Task prompt →
Restate all entries exactly.

The data →
= Beginning of Section =

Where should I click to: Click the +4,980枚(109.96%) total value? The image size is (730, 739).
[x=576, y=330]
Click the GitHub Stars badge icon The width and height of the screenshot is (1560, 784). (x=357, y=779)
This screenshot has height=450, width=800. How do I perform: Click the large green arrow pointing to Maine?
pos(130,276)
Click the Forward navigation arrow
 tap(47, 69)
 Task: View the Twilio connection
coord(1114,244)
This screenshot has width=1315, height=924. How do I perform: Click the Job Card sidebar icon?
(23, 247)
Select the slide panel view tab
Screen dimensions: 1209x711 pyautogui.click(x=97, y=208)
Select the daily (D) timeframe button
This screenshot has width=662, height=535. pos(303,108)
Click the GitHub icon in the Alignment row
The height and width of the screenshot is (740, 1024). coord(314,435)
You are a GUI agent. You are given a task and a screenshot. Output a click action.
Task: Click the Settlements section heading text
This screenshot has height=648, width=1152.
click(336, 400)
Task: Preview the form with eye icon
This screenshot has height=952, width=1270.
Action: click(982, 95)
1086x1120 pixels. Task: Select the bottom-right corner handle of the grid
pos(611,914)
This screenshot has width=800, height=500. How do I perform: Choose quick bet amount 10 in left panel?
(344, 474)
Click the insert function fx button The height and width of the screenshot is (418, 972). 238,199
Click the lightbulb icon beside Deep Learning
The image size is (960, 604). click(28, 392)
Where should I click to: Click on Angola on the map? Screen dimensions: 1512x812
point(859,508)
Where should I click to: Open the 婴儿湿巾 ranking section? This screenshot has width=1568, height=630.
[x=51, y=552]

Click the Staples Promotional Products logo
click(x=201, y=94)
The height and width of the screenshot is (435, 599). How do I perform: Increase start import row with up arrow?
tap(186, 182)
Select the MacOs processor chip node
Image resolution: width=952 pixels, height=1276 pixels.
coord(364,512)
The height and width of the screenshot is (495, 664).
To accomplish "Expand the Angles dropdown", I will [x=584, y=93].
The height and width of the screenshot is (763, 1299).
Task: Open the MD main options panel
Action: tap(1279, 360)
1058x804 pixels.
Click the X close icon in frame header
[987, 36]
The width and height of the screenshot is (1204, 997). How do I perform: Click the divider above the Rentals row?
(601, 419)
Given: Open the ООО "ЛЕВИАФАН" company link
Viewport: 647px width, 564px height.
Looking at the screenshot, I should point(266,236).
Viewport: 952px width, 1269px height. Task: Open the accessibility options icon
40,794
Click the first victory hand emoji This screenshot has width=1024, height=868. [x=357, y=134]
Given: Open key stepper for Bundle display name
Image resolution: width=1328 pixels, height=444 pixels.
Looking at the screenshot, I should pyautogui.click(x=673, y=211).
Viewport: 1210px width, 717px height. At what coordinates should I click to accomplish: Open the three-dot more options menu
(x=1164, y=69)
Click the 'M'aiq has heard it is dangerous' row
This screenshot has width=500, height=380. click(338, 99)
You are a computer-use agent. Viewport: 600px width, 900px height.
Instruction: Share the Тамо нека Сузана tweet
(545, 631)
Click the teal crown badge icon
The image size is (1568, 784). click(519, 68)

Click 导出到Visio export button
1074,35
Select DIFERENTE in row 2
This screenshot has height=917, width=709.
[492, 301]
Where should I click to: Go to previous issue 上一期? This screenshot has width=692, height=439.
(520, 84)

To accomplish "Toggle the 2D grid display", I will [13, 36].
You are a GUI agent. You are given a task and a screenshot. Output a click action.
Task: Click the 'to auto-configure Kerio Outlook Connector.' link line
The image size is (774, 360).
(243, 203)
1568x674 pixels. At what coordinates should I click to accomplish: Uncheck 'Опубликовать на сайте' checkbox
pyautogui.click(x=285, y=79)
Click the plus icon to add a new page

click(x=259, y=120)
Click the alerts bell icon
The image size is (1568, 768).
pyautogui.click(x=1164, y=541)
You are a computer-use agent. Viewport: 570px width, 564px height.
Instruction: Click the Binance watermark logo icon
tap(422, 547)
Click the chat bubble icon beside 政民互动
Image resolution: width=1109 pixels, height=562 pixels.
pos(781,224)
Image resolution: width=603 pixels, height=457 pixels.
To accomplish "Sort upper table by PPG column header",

= End of Section =

Response for this exercise →
Where should I click to: Click the +4,980枚(109.96%) total value? The image size is (730, 739).
[x=576, y=330]
Click the GitHub Stars badge icon The width and height of the screenshot is (1560, 784). (x=357, y=779)
This screenshot has height=450, width=800. How do I perform: Click the large green arrow pointing to Maine?
pos(130,276)
Click the Forward navigation arrow
 tap(47, 69)
 Task: View the Twilio connection
coord(1114,244)
This screenshot has width=1315, height=924. How do I perform: Click the Job Card sidebar icon?
(23, 247)
Select the slide panel view tab
Screen dimensions: 1209x711 pyautogui.click(x=97, y=208)
Select the daily (D) timeframe button
This screenshot has width=662, height=535. pos(303,108)
Click the GitHub icon in the Alignment row
The height and width of the screenshot is (740, 1024). coord(314,435)
You are a GUI agent. You are given a task and a screenshot. Output a click action.
Task: Click the Settlements section heading text
This screenshot has height=648, width=1152.
click(336, 400)
Task: Preview the form with eye icon
This screenshot has height=952, width=1270.
Action: click(982, 95)
1086x1120 pixels. Task: Select the bottom-right corner handle of the grid
pos(611,914)
This screenshot has width=800, height=500. How do I perform: Choose quick bet amount 10 in left panel?
(344, 474)
Click the insert function fx button The height and width of the screenshot is (418, 972). 238,199
Click the lightbulb icon beside Deep Learning
The image size is (960, 604). click(28, 392)
Where should I click to: Click on Angola on the map? Screen dimensions: 1512x812
point(859,508)
Where should I click to: Open the 婴儿湿巾 ranking section? This screenshot has width=1568, height=630.
[x=51, y=552]

Click the Staples Promotional Products logo
click(x=201, y=94)
The height and width of the screenshot is (435, 599). How do I perform: Increase start import row with up arrow?
tap(186, 182)
Select the MacOs processor chip node
Image resolution: width=952 pixels, height=1276 pixels.
coord(364,512)
The height and width of the screenshot is (495, 664).
To accomplish "Expand the Angles dropdown", I will [x=584, y=93].
The height and width of the screenshot is (763, 1299).
Task: Open the MD main options panel
Action: tap(1279, 360)
1058x804 pixels.
Click the X close icon in frame header
[987, 36]
The width and height of the screenshot is (1204, 997). How do I perform: Click the divider above the Rentals row?
(601, 419)
Given: Open the ООО "ЛЕВИАФАН" company link
Viewport: 647px width, 564px height.
Looking at the screenshot, I should point(266,236).
Viewport: 952px width, 1269px height. Task: Open the accessibility options icon
40,794
Click the first victory hand emoji This screenshot has width=1024, height=868. [x=357, y=134]
Given: Open key stepper for Bundle display name
Image resolution: width=1328 pixels, height=444 pixels.
Looking at the screenshot, I should pyautogui.click(x=673, y=211).
Viewport: 1210px width, 717px height. At what coordinates should I click to accomplish: Open the three-dot more options menu
(x=1164, y=69)
Click the 'M'aiq has heard it is dangerous' row
This screenshot has width=500, height=380. click(338, 99)
You are a computer-use agent. Viewport: 600px width, 900px height.
Instruction: Share the Тамо нека Сузана tweet
(545, 631)
Click the teal crown badge icon
The image size is (1568, 784). click(519, 68)

Click 导出到Visio export button
1074,35
Select DIFERENTE in row 2
This screenshot has height=917, width=709.
[492, 301]
Where should I click to: Go to previous issue 上一期? This screenshot has width=692, height=439.
(520, 84)

To accomplish "Toggle the 2D grid display", I will [13, 36].
You are a GUI agent. You are given a task and a screenshot. Output a click action.
Task: Click the 'to auto-configure Kerio Outlook Connector.' link line
The image size is (774, 360).
(243, 203)
1568x674 pixels. At what coordinates should I click to accomplish: Uncheck 'Опубликовать на сайте' checkbox
pyautogui.click(x=285, y=79)
Click the plus icon to add a new page

click(x=259, y=120)
Click the alerts bell icon
The image size is (1568, 768).
pyautogui.click(x=1164, y=541)
You are a computer-use agent. Viewport: 570px width, 564px height.
Instruction: Click the Binance watermark logo icon
tap(422, 547)
Click the chat bubble icon beside 政民互动
Image resolution: width=1109 pixels, height=562 pixels.
pos(781,224)
Image resolution: width=603 pixels, height=457 pixels.
To accomplish "Sort upper table by PPG column header",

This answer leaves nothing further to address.